Using a reporter system, we have recently recognized that the chemokine receptor XCR1 is exclusively expressed in splenic CD8+ DCs, in a subset of DN DCs, and in corresponding DCs in peripheral lymphoid tissues, but not in other cell types in the mouse (Dorner et al., 2009). Similar results were independently obtained by the group of Dalod (Crozat et al., 2010, 2011). Since antibodies detecting the XCR1 protein were not available until now, all observations on the specific expression of XCR1 in CD8+ DCs were based on XCR1-reporter mice and extensive qPCR analyses of purified cell populations.

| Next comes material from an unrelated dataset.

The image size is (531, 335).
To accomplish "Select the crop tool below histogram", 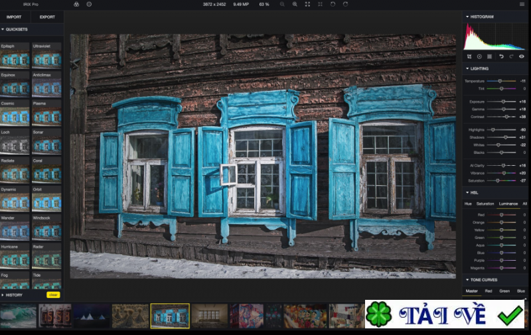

We now have generated a mAb which specifically detects the murine XCR1 receptor. This allowed us to follow up our earlier observations that only around 80% of splenic CD8+ DCs express XCR1 at mRNA level (Dorner et al., 2009). In our present report we show that regarding XCR1 cell surface expression, splenic CD8+ DCs are a heterogeneous population, with only XCR1+CD8+ DCs (but not XCR1−CD8+ DCs) capable of antigen cross-presentation. We further demonstrate that XCR1+DN DCs resemble XCR1+CD8+ DCs in their phenotype and function, and are apparently precursors of XCR1+CD8+ DCs. Our results show that XCR1+ DCs and CD103+CD11b− DCs are largely congruent populations in lymph nodes (LNs) and peripheral organs, but additional XCR1+ DCs can be found, which do not express CD103. Most importantly, we provide evidence that the DC populations expressing XCR1 in the spleen, LNs, and peripheral tissues are selectively absent in Batf3-deficient animals. Thus, expression of XCR1 uniformly characterizes a DC lineage known to excel in antigen cross-presentation, recognized until now as “classical CD8+ DCs,” “CD103+CD11b− DCs,” or “Batf3-IRF-8-Id2-dependent DCs.” The use of XCR1 as a “functional” marker will facilitate the analysis of DC biology in vivo, also in the human, where XCR1 is expressed on a CD141+ DC population homologous to “classical CD8+ DCs” (Bachem et al., 2010; Crozat et al., 2010).
Materials and Methods
Mice and Flt3 Ligand Treatment
Unless indicated otherwise, 8- to 10-week-old C57BL/6 female mice were used for cell isolation and immunohistological analyses. CX3CR1GFP (Jung et al., 2000), Lang-EGFP mice (Kissenpfennig et al., 2005), B6.XCR1-LacZ (The Jackson Laboratories), and Xcl1-deficient mice (Dorner et al., 2009) were on the C57BL/6 background. 129/Sv WT mice (129S2/SvPasCrl substrain) were purchased from Charles River. Icsbp/Irf-8-deficient (Holtschke et al., 1996) and Batf3-deficient mice (Hildner et al., 2008) were on the 129/Sv background. OT-I TCR-transgenic mice were crossed onto the B6.PL background to allow identification of CD8+ T cells using the CD90.1 marker. For Flt3 ligand treatment, C57BL/6 mice were injected with 1 × 106 B16 cells secreting Flt3 ligand (Mach et al., 2000) in 100 μl PBS s.c. All mice were bred under specific pathogen-free conditions in the animal facility of the Federal Institute for Risk Assessment (Berlin, Germany). All animal experiments were performed according to state guidelines and approved by the local animal welfare committee.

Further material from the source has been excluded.